Count how many lines of the items below contain the string "size" with matching case, and reply with only that number.

(Items for locating described things)
## start
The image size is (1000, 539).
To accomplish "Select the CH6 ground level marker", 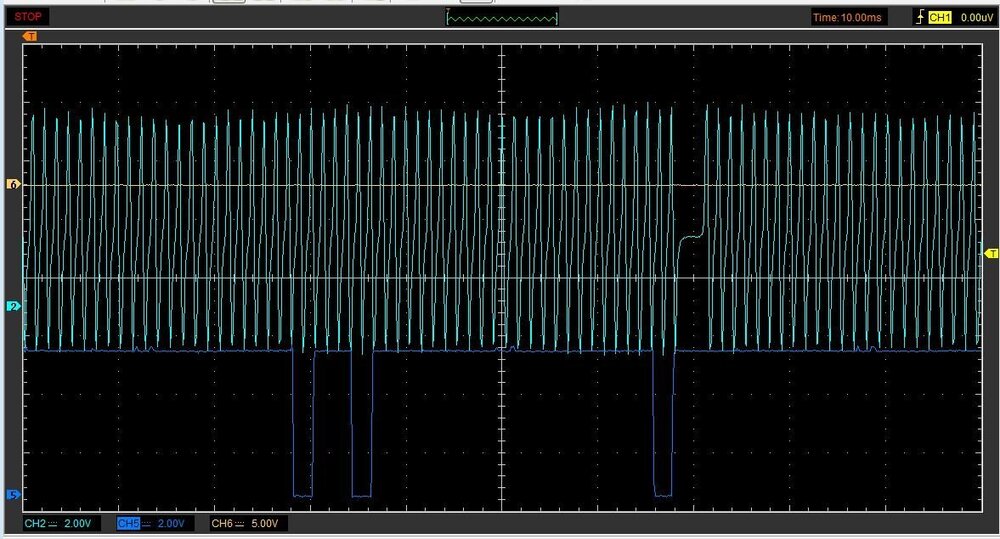I will (x=14, y=185).
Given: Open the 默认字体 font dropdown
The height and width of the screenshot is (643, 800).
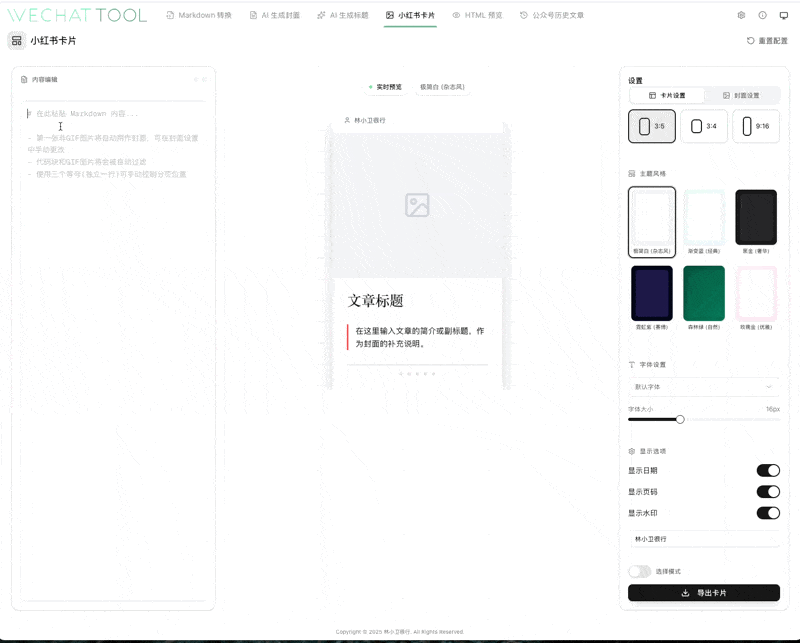Looking at the screenshot, I should click(x=703, y=386).
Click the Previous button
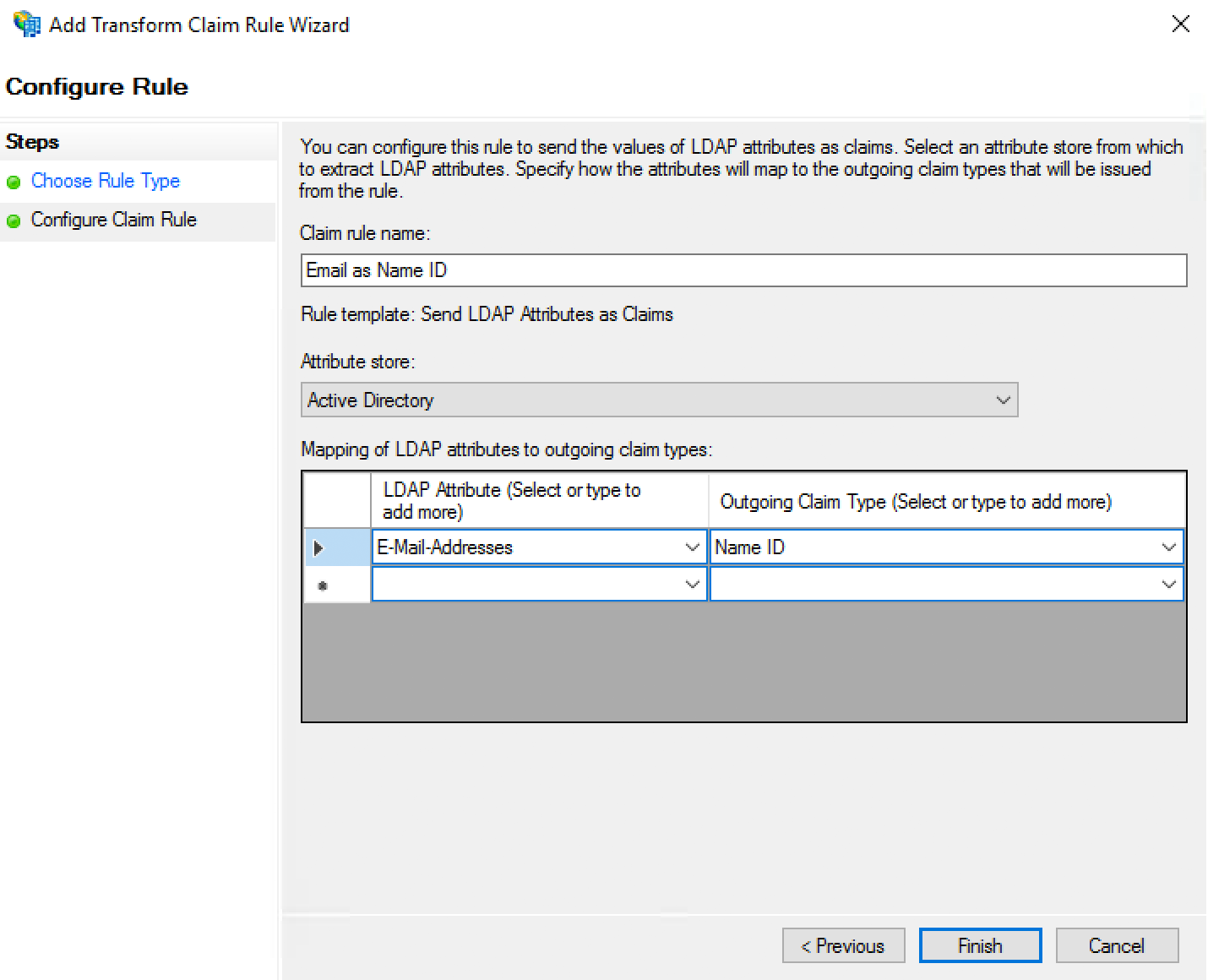 (x=842, y=945)
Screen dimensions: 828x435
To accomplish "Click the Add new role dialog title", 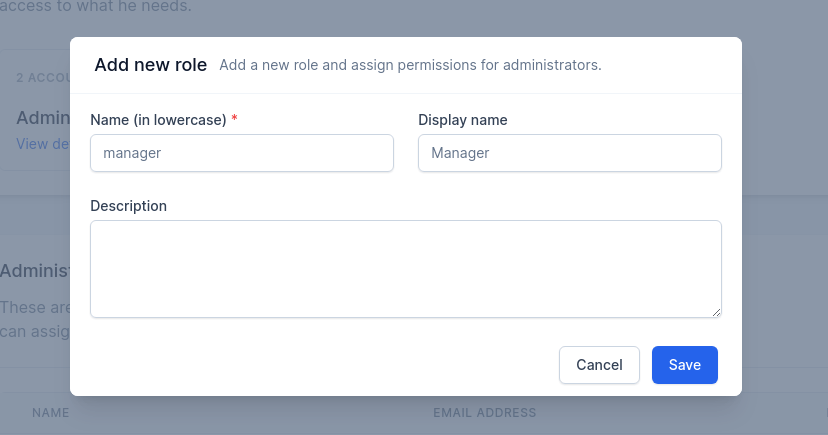I will point(150,64).
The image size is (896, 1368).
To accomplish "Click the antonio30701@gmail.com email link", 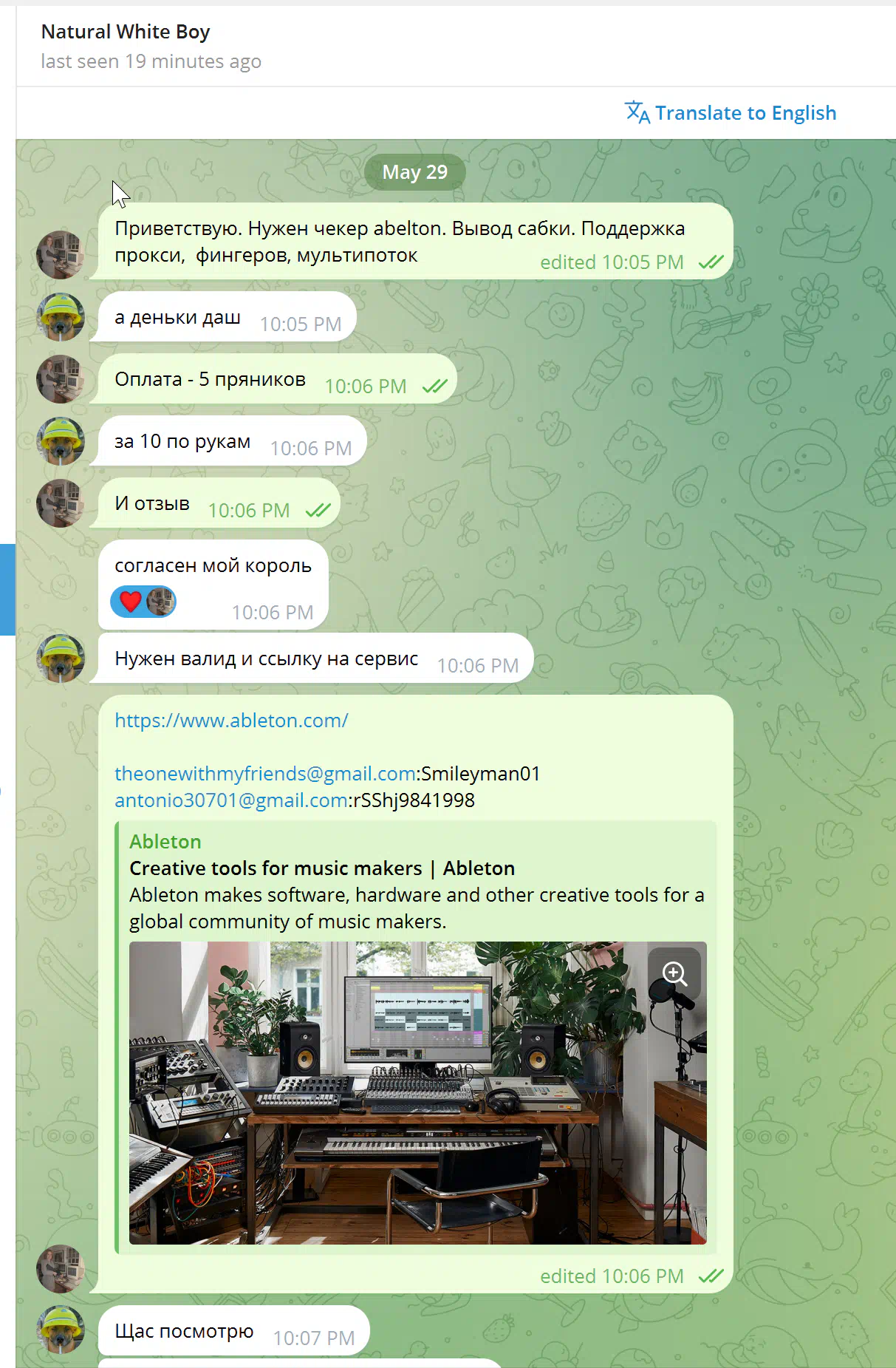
## end
■ **TASK SOLUTION**
2